Instructions for the task
Below are lines of data; count those that contain "agent" and give the total alone.

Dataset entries
------------------------

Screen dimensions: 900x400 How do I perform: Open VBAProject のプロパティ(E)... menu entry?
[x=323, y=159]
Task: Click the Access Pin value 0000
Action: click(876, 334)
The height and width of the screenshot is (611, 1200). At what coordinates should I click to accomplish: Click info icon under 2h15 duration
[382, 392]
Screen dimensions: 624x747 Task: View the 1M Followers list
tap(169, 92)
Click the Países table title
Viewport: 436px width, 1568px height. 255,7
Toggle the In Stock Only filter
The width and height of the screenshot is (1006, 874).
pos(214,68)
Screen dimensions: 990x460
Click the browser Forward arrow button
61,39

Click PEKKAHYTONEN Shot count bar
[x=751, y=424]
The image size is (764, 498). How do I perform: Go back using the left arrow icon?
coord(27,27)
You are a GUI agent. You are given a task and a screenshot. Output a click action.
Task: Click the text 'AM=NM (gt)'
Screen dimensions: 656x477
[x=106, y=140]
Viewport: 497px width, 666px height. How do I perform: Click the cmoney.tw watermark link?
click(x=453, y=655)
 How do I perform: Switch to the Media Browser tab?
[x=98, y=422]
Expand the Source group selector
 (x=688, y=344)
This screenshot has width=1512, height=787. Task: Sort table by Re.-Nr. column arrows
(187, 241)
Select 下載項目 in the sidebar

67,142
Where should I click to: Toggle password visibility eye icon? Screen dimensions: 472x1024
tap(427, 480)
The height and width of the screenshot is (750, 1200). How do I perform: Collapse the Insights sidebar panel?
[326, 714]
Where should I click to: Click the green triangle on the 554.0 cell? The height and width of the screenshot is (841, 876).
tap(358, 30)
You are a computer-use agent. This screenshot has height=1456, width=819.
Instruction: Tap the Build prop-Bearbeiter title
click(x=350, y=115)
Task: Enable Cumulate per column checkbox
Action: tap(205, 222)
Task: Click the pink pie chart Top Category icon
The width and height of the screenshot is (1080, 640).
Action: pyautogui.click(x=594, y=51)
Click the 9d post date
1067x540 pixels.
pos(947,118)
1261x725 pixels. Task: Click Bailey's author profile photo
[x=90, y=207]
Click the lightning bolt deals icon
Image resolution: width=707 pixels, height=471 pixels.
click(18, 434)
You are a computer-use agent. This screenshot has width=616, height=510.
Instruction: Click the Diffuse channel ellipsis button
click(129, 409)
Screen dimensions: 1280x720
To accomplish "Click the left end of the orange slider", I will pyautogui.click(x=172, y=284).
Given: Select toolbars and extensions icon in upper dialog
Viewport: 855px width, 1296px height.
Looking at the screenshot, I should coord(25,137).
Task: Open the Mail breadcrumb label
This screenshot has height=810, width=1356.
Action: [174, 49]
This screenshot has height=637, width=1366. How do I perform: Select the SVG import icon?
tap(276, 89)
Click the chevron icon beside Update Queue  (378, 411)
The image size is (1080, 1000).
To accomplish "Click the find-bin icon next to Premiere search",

------------------------

Solution to this exercise
3